Beşiktaş, yüksek tempolu, etkili, presli ve yoğun baskılı bir
ilk yarı sergiledi. Bu tip baskılara iyi yerleşimli alan
savunmasıyla alışkın olan Akhisarspor uzun süre direndi. Aslında bu
kadar baskı altında kalmalarının, hiç ileriye çıkamayışlarının
nedenlerinden bir tanesi de Susic'in yanlış tercihiydi. Sağ
kulvardaki iki beki Vrsajevic ve Lopes'i, Caner ile Babel'i
engellemek için birlikte kullanmasıydı. Ama Lopes'in önde oynamaya
yapısı uygun olmadığından takımın alışılmış sistemi olumsuz
etkilendi. Babel'in golüyle fark 2'ye çıkınca Beşiktaş, ilk
yarıdaki etkili futbolunun meyvesini almış oldu. Bu yarıda göze
çarpan artılar; Larin'in çok hareketli çapraz koşularla defansın
dengesini bozan aksiyonları, Lens'in başarılı performansı ve de
Medel'in üst düzey dinamizmi ile hem defansı rahatlatması hem de
arkadaşlarını ateşlemesiydi.
İkinci devrede Susic hatasını düzelterek Manu'yu oyuna aldı.

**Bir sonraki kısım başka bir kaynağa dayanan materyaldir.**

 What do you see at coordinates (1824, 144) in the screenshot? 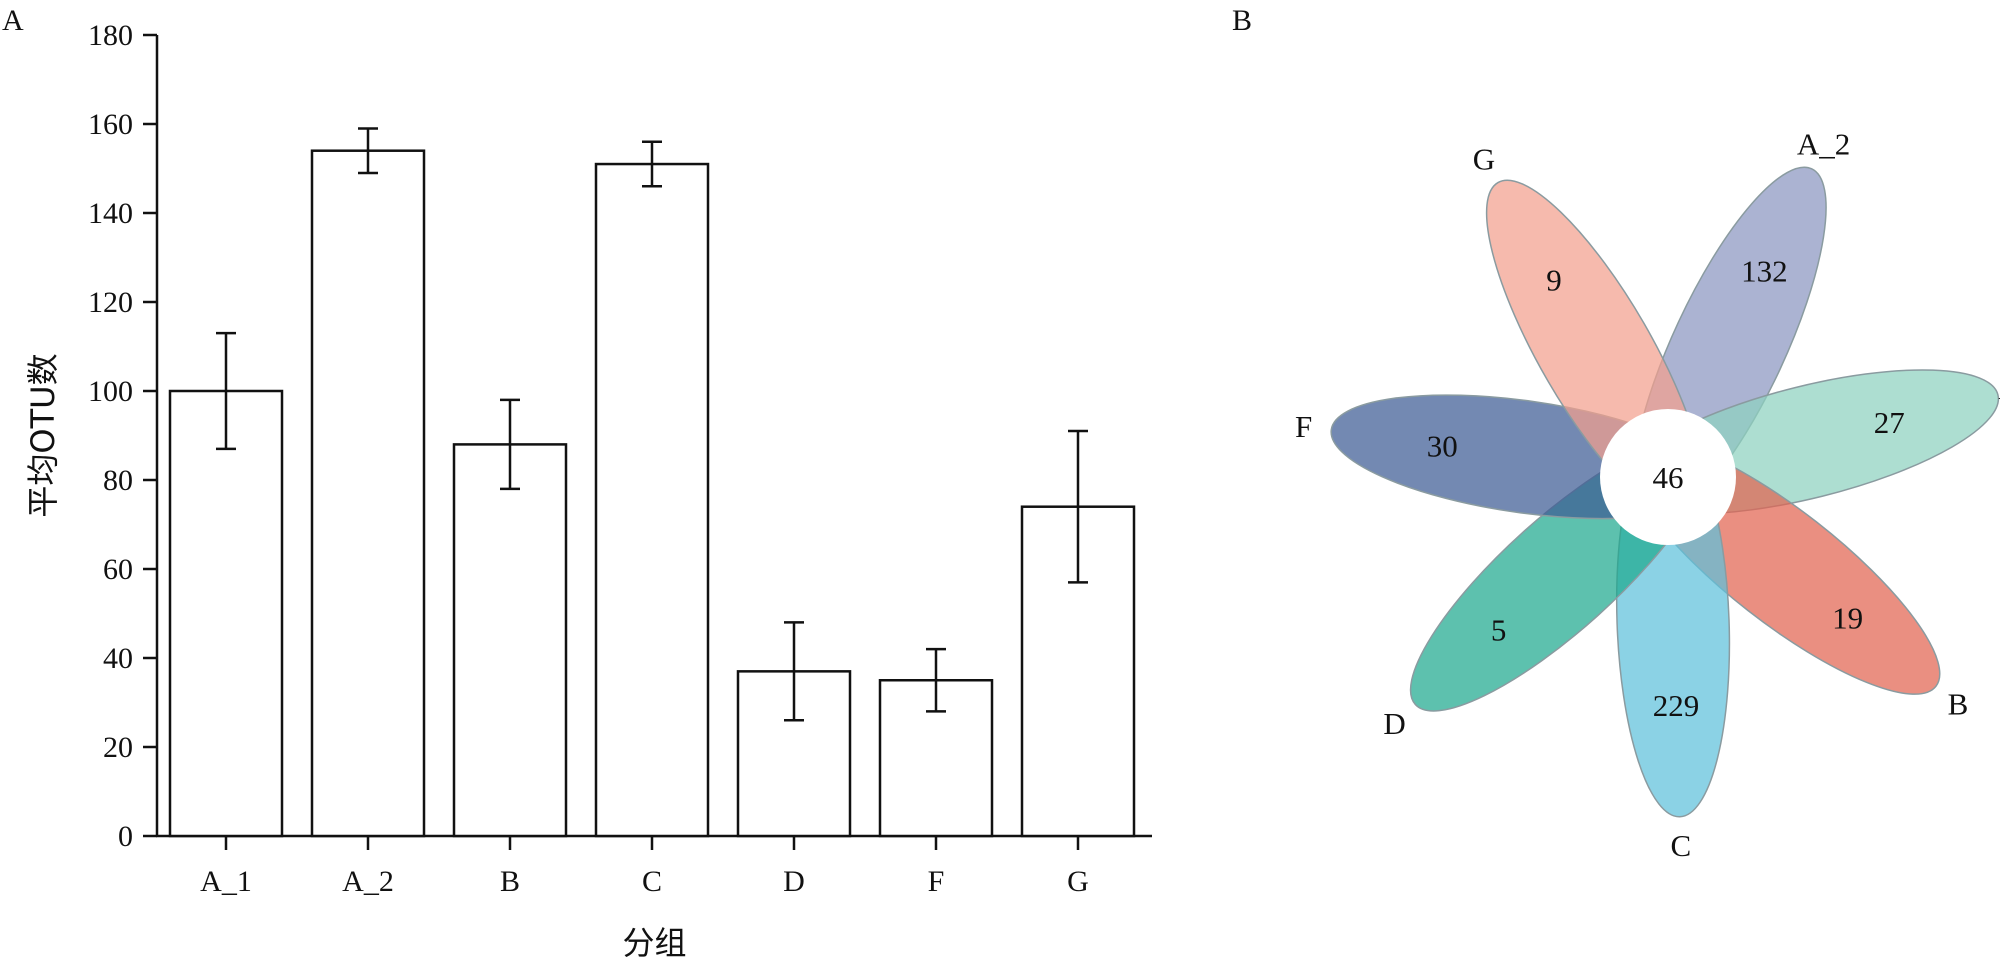
I see `venn-label-A_2: A_2` at bounding box center [1824, 144].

Vrsajevic'i sol beke çekti ve Lopes de gerçek yerine geldi. Bu
tabloda oyunu domine etmeye çalışan bir Akhisar gündeme geldi.

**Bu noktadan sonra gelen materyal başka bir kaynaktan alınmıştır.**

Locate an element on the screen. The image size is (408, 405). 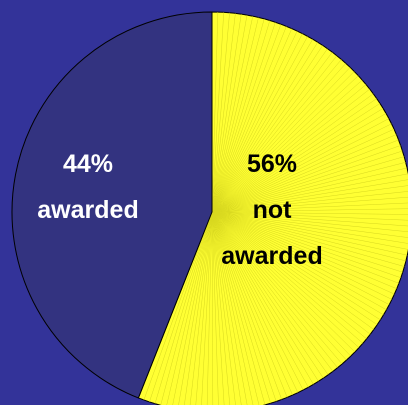
slice-label-awarded-line-1: awarded is located at coordinates (88, 210). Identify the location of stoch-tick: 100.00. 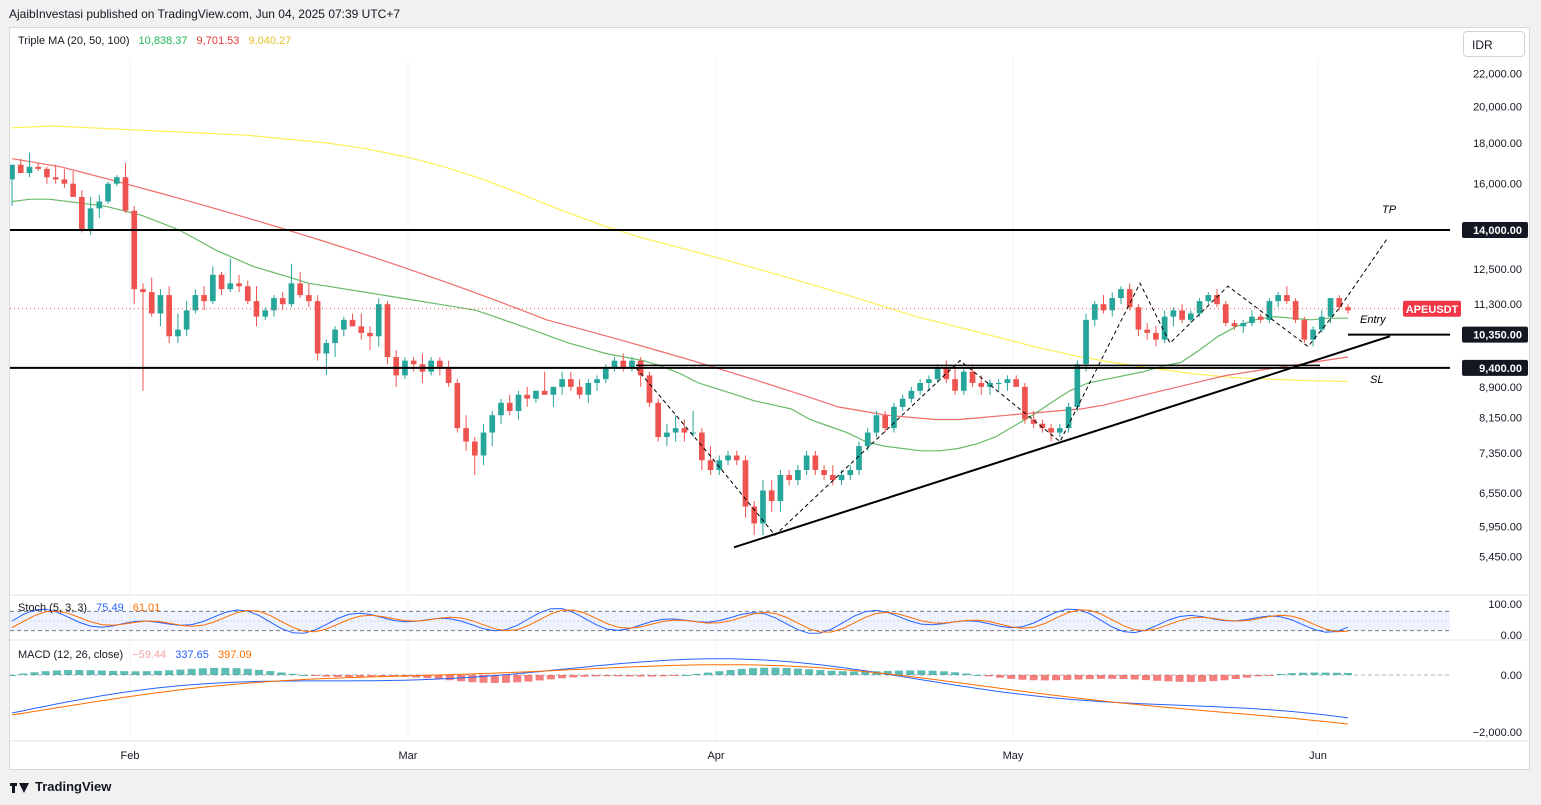
(1505, 605).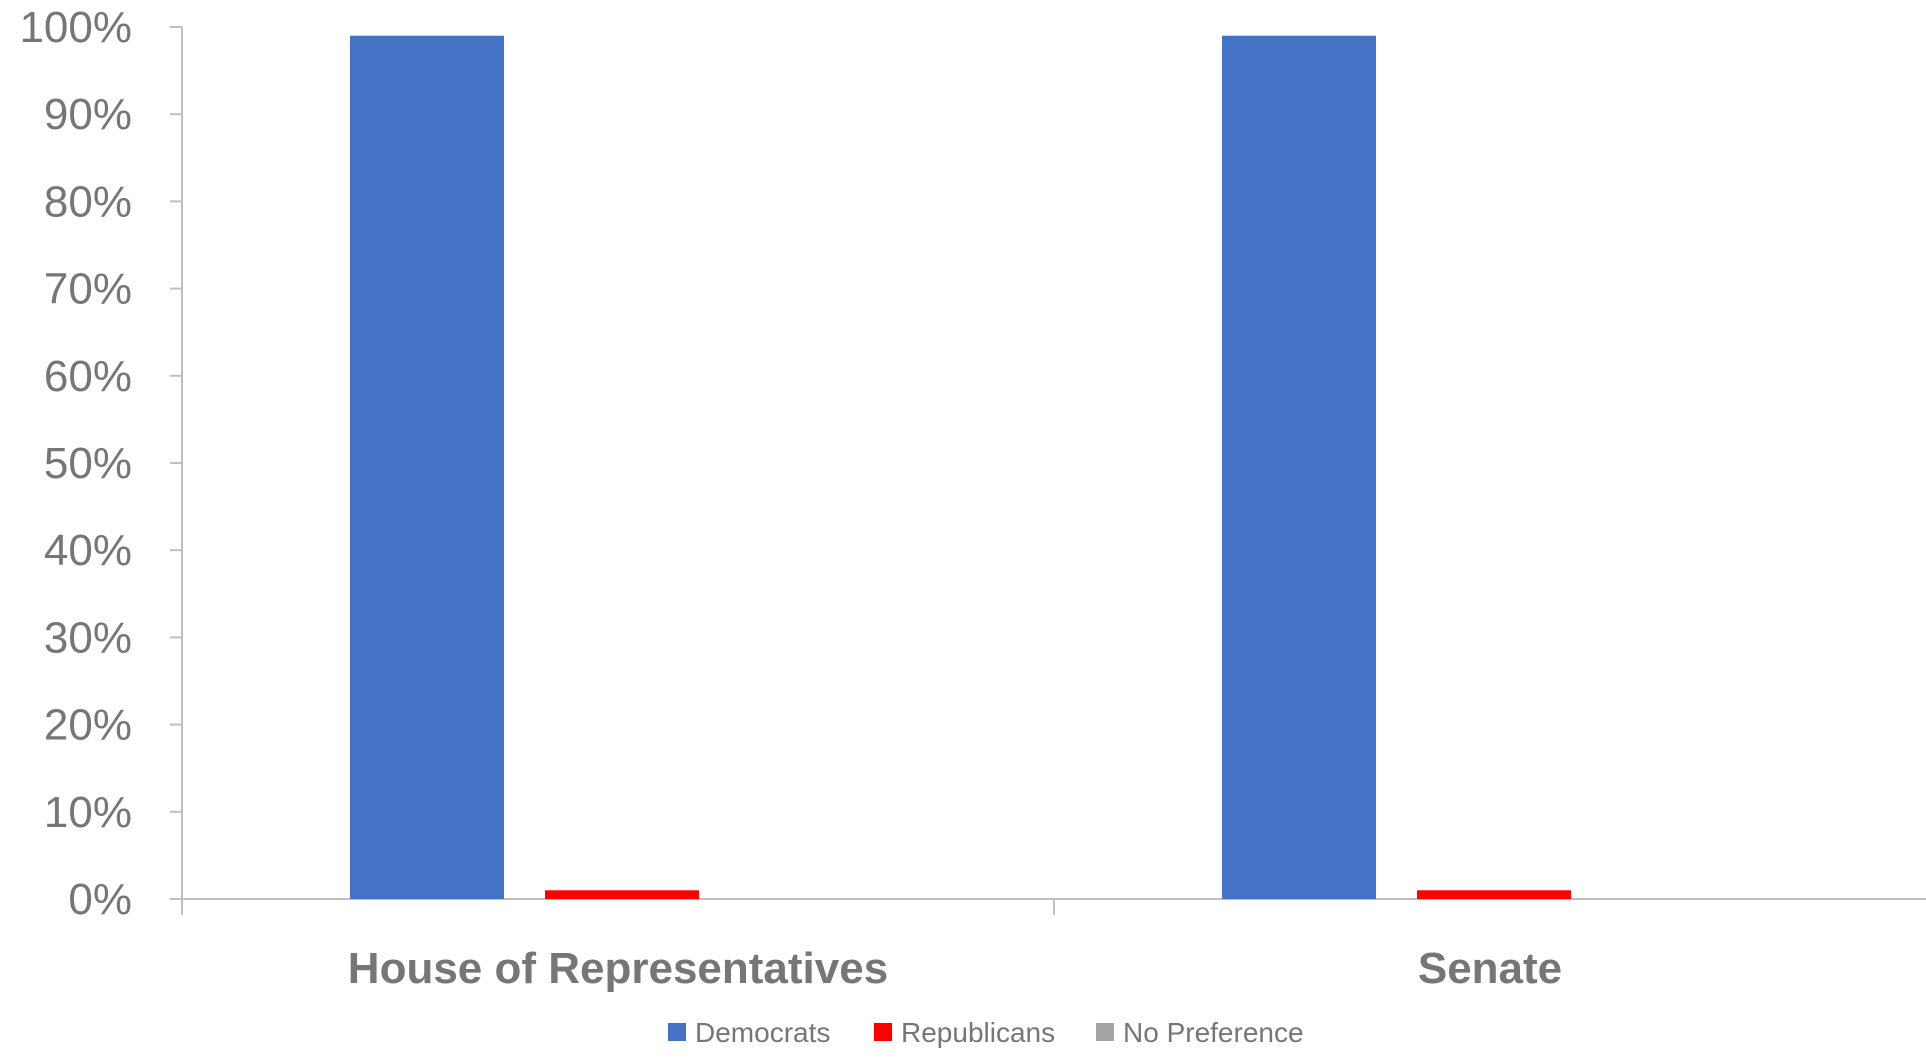 The image size is (1926, 1064). What do you see at coordinates (1054, 907) in the screenshot?
I see `x-axis` at bounding box center [1054, 907].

Tabii bunun bir nedeni de çok tempolu oynayan Beşiktaş'ın
yorulmasıydı. Necip'in büyük hatasıyla fark bire indi. Arkasından
Manu çok net bir pozisyonu harcayarak takımının beraberliği
bulmasını engelledi. İkinci yarı ortasından sonra Beşiktaş, tekrar
oyunu dengeledi ve üçüncü golü de atabilirdi. Ancak Beşiktaş, her
zaman zor olan ligin ilk maçında 3 puanı almayı başardı. Bana göre
Şenol Güneş'in gidişat kritikken arkadaşlarını tanımayan Roco'yu
oyuna alması yanlış bir hamleydi. Hakem Bülent Yıldırım da herhalde
Dünya Kupası'nı izlememiş. Orada hakemlerin hiç sarı kart
çıkarmadığı benzer pozisyonlara hep sarı kart çıkardı.